The right to use class actions as a tool for seeking justice for groups of people is likely to find a foe in a justice like Gorsuch.
In Howard v. Ferrellgas Partners, Judge Gorsuch seemed to set a moderate course regarding the FAA:
Everyone knows the Federal Arbitration Act favors arbitration. But before the Act’s heavy hand in favor of arbitration swings into play, the parties themselves must agree to have their disputes arbitrated. While Congress has chosen to preempt state laws that aim to channel disputes into litigation rather than arbitration, even under the FAA it remains a “fundamental principle” that “arbitration is a matter of contract,” not something to be foisted on the parties at all costs.
However, most legal pundits think Gorsuch’s concept of what it looks like when parties ‘agree to have their disputes arbitrated’ may be fairly broadly construed. It’s likely that he could uphold the ‘contract gotchas’ mandating arbitration, even though they’ve been shown to tip the scales of justice in favor of corporations. This could quickly erode attempts the Obama administration made to curtail contract ‘gotchas.’
And this very issue could soon come to the attention of the Supreme Court. The Court will likely have to weigh in on the constitutionality of the Consumer Finance Protection Bureau, which has, among other things, pushed back against mandatory arbitration agreements in contracts for financial products like credit cards and bank accounts. Last October a D.C. circuit court found the CFPB’s structure to be unconstitutional due to a lack of oversight: with the CFPB appealing the decision, this could come soon to the Supreme Court. (Alternatively, it’s also likely the Trump administration would simply remove this appeal, fire the director, and steer the CFPB in more business-friendly waters on its own).
Were he confirmed quickly, Gorsuch could also rule on three cases taken by the court this term regarding whether employees can be required, as a condition of their employment, to sign mandatory arbitration agreements and waive their right to class action lawsuits. Most expect Gorsuch to be as ardently supportive of the FAA as Scalia was before him.
A labor-law blog notes that Gorsuch isn’t an ideologue on labor, occasionally siding with and against employers. Others, such as Senate Minority Leader Chuck Schumer, are more concerned (“Judge Gorsuch has repeatedly sided with corporations over working people,” said a worried Schumer, who has hinted that the Senate will try to filibuster the confirmation process).
Several opinions written by Gorsuch on the question of workers’ rights have the labor community worried. One example is Strickland v. United Parcel Service, Inc., where Gorsuch wrote the opinion finding workplace gender discrimination claims invalid in workplaces where men face harassment similar to what women face on the job.
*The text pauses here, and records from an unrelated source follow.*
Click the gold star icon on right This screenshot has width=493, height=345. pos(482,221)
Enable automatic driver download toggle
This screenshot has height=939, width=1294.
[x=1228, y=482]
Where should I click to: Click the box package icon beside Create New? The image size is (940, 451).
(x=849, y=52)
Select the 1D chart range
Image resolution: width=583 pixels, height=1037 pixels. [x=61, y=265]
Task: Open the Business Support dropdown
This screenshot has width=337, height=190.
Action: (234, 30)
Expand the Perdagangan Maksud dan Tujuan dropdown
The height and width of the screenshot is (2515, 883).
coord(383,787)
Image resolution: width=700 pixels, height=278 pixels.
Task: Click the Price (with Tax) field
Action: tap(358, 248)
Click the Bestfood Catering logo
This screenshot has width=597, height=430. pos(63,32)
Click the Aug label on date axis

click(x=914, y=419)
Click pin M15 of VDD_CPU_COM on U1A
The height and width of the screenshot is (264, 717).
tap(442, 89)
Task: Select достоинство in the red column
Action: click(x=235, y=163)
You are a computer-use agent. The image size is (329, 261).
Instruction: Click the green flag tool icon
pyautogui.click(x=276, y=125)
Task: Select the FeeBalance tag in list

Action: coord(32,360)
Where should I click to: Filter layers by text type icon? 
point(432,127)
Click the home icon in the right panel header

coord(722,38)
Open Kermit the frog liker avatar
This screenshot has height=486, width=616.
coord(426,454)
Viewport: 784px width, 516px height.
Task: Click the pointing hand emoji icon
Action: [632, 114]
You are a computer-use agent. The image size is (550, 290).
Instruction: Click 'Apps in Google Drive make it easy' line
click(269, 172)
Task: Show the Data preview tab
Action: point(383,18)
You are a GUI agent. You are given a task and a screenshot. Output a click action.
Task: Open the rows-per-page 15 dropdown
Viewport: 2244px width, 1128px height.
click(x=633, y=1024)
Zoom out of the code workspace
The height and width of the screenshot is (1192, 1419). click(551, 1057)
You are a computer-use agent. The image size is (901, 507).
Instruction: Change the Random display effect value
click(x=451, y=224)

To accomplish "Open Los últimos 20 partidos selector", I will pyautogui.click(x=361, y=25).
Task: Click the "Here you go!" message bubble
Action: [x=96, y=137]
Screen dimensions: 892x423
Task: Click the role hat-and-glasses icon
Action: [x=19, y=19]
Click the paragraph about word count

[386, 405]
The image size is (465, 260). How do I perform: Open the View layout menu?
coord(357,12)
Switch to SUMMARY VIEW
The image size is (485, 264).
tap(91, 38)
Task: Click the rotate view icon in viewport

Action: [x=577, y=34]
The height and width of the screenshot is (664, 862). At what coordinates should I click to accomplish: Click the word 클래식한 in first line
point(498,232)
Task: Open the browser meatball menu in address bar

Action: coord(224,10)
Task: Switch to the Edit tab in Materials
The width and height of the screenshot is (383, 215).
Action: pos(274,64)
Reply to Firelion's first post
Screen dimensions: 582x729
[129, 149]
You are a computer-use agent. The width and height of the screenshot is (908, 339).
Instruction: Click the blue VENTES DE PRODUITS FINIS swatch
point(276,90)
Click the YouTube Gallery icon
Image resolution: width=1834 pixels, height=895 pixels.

Gorsuch would be going in the Court at a tenuous time for organized labor. The New York Times predicts that labor unions could be the first to feel the effect of a Scalia 2.0 on the SCOTUS bench. Before Scalia’s sudden death, everyone thought the Supreme Court would rule that certain union dues violated the First Amendment. But with a 4-4 deadlock, the ruling kept those dues in place. Gorsuch would be likely to reverse that course when new challenges to organized labor surfaced.
Some legal theorists see Gorsuch as on the forefront of judicial attempts to change the way regulation and consumer protection works. As SCOTUSblog explains, Gorsuch has a right-of-Scalia take on a doctrine called the ‘Chevron deference.’ This doctrine essentially states that when the law is unclear, the judiciary should defer to federal agencies in determining how it should be enforced. If Gorsuch has his way in this area of administrative law, the judiciary will take a stronger role in interpreting law, rather than deferring to agencies—significantly weakening the power of federal agencies to enact regulations and protections.
CNN Supreme Court contributor and law professor Stephen I. Vladeck notes:
If he were to form part of a majority to scale back that principle, it would be a major sea change in the relationship between the executive branch and the courts, and one that would likely impose significant new constraints on the scope of federal regulatory authority on all topics—from immigration and criminal law enforcement to environmental protection, consumer product safety, and drug regulation.
However, Jeff John Roberts with Fortune magazine thinks that Gorsuch’s views on regulation may be fairly irrelevant, as the Trump administration is already vowing to dramatically reduce regulations on the executive/legislative end.
Either way, if regulations and protections are removed, then it’s likely we’ll see more injuries and harm done to consumers and workers. This means plaintiff-side lawyers can play an important role in finding ways for the ‘little guy’ to get justice through tort claims, even in inhospitable times.
Any Silver Lining?
Several blawgers have pointed out that Gorsuch isn’t nearly as ideological as others who could have been chosen by the Trump administration, and is highly qualified for the position. Though the news in general is bound to be grim for plaintiff-side attorneys, as a fan of good legal writing I’ll offer up this sliver of good news: at least everyone likes Gorsuch’s writing style. It’s clear, it’s well-researched, and it’s sometimes even entertaining. So when Gorsuch is doing the writing, you at least won’t have to wade through pages of ambiguous drivel to figure out that the ruling is bad news for you and your clients.